I do have friends that I can related to because they are also afflicted in one way or another and I have sent them an e-mail to let them know how I am feeling. They are internet friends. I have no 'real' friends, only ones I've met on the net and that's ok with me.
Thanks for reaching out to me. Your words mean a lot to me.
Take care of yourself.
Angel Girl
Posted by TexasChic on May 26, 2004, at 14:33:13
In reply to A Place In The Sun, posted by Angel Girl on May 26, 2004, at 9:04:46
I can really relate to what you're saying as well. I just got out of a bad place, and I'm now teetering on the edge – things could go up or down from here. I'm trying to see the bad things that have happened as opportunities, for example:
Bad thing: My closest friend stopped being friends with me.
Opportunity: I now have more time and inclination to meet new people.Bad thing: I was in a wreck that totaled my car.
Opportunity: Now I get a new one! (Actually used, but new to me).Bad thing: I've been living with my Mom who is emotionally abusive.
Opportunity: Just one more reason to push me out of my comfort zone so that I will get my own place.If I focused on the bad things, I would probably never get out of bed. But I'm trying, which is all I can do. I hope you'll keep trying too.
Anyway, I don't know if this is helpful or not, I just felt like I could relate. Try not to give up just yet!
Posted by Angela2 on May 27, 2004, at 7:53:55
In reply to A Place In The Sun, posted by Angel Girl on May 26, 2004, at 9:04:46
I love finding song lyrics that make me feel like I can relate. For me, Faint by Linkin Park is one of them.
I am sorry you are feeling the way you do. Post here anytime you want. The people here are really great.
Posted by Angel Girl on May 27, 2004, at 22:45:28
In reply to Re: A Place In The Sun, posted by TexasChic on May 26, 2004, at 14:33:13
> I can really relate to what you're saying as well. I just got out of a bad place, and I'm now teetering on the edge – things could go up or down from here. I'm trying to see the bad things that have happened as opportunities, for example:
>
> Bad thing: My closest friend stopped being friends with me.
> Opportunity: I now have more time and inclination to meet new people.
>
> Bad thing: I was in a wreck that totaled my car.
> Opportunity: Now I get a new one! (Actually used, but new to me).
>
> Bad thing: I've been living with my Mom who is emotionally abusive.
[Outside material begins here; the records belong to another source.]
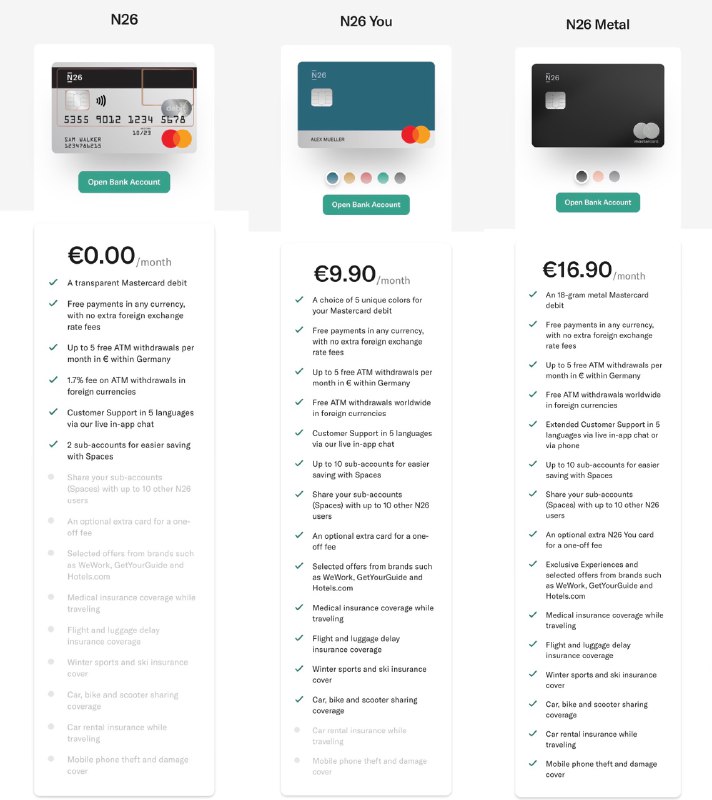Image resolution: width=712 pixels, height=800 pixels.
Task: Pick the rose pink N26 Metal color
Action: coord(598,176)
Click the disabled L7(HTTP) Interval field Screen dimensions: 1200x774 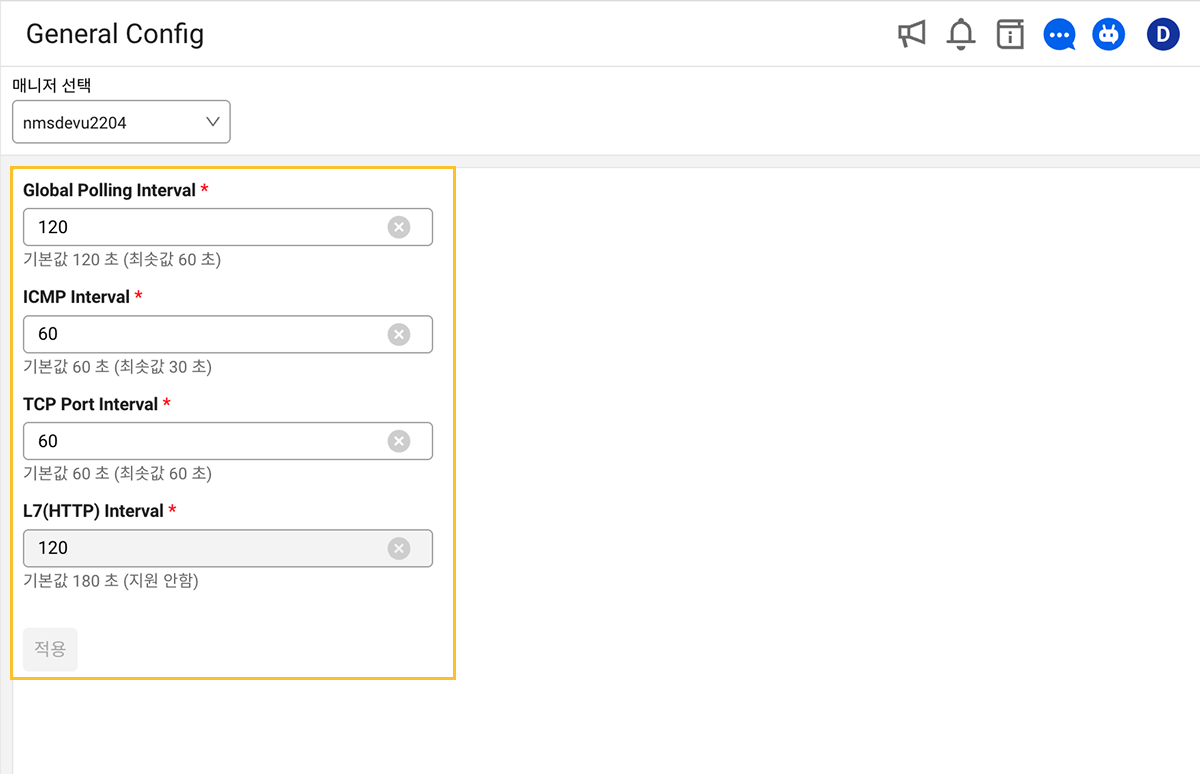(x=200, y=548)
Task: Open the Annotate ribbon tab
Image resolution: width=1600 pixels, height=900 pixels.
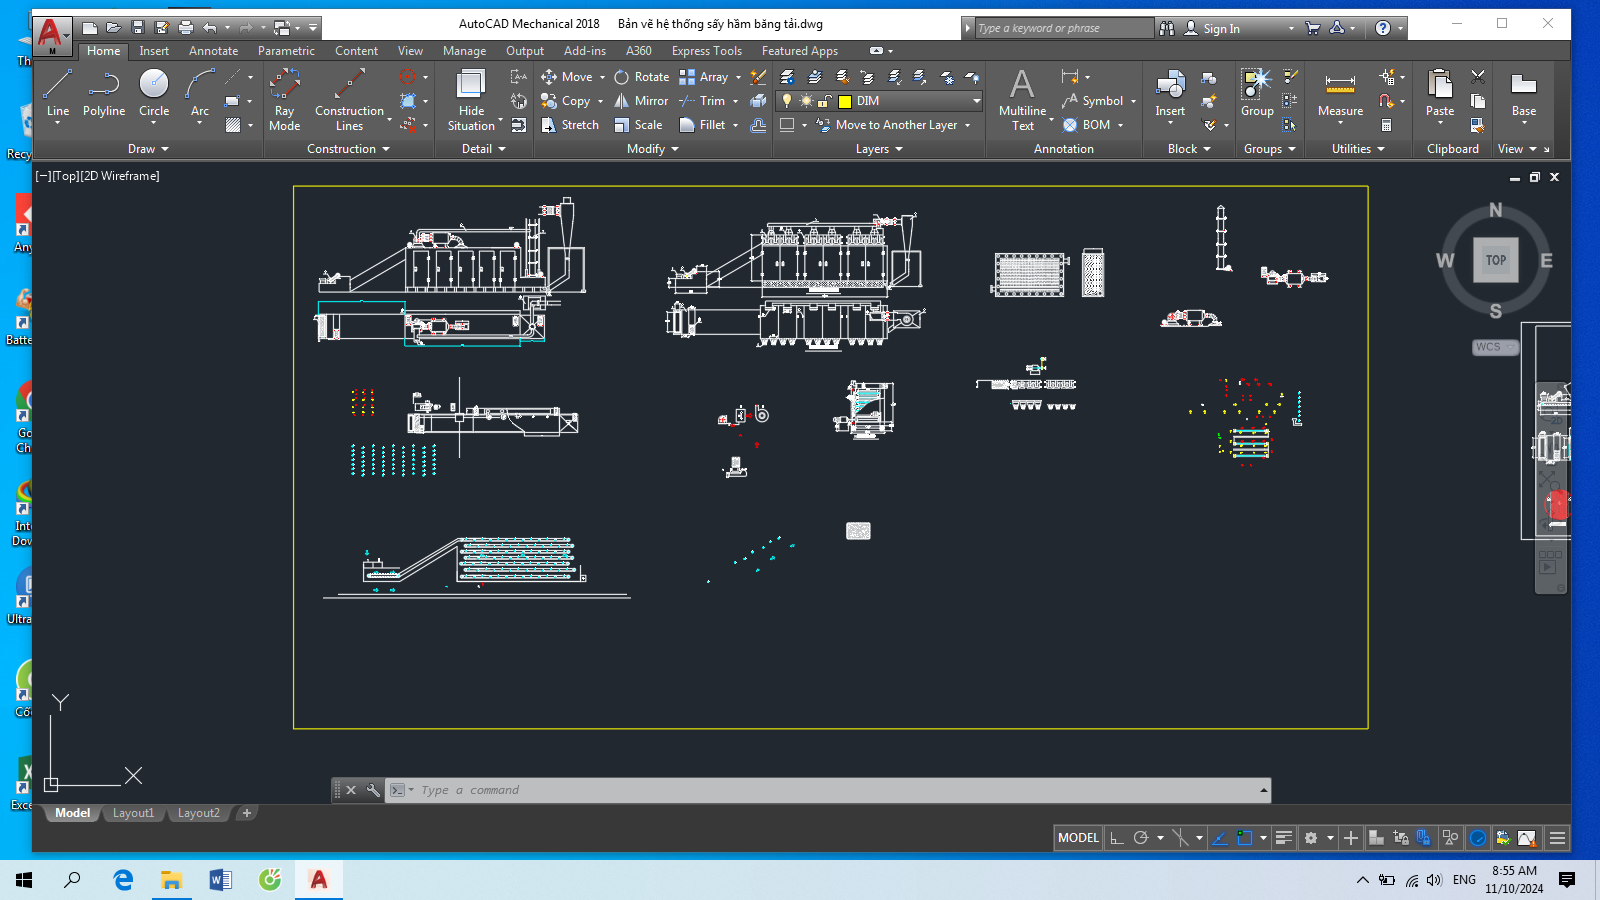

> Opportunity: Just one more reason to push me out of my comfort zone so that I will get my own place.
>
> If I focused on the bad things, I would probably never get out of bed. But I'm trying, which is all I can do. I hope you'll keep trying too.
>
> Anyway, I don't know if this is helpful or not, I just felt like I could relate. Try not to give up just yet!
>
>
>Texas Chic
I'm glad that you are at a place where you are able to turn the negatives into positives. I can't seem to do that. If somebody abandons me, which happens all the time, I start to protect myself by building walls around me. I don't want to risk being hurt again.
I think there'd be a lot of people here who can relate.
Thanks.
Angel Girl
Posted by Angel Girl on May 27, 2004, at 22:48:45
In reply to Re: A Place In The Sun, posted by Angela2 on May 27, 2004, at 7:53:55
> I love finding song lyrics that make me feel like I can relate. For me, Faint by Linkin Park is one of them.
>
> I am sorry you are feeling the way you do. Post here anytime you want. The people here are really great.Hi Angela2
When I was residing in what I call the 'black hole' with not seeing any hope of getting out and extremely suicidal I really related to several songs on Sarah McLachlan's CD "Survacing". It's funny that song lyrics will pop out at us at different points in our lives.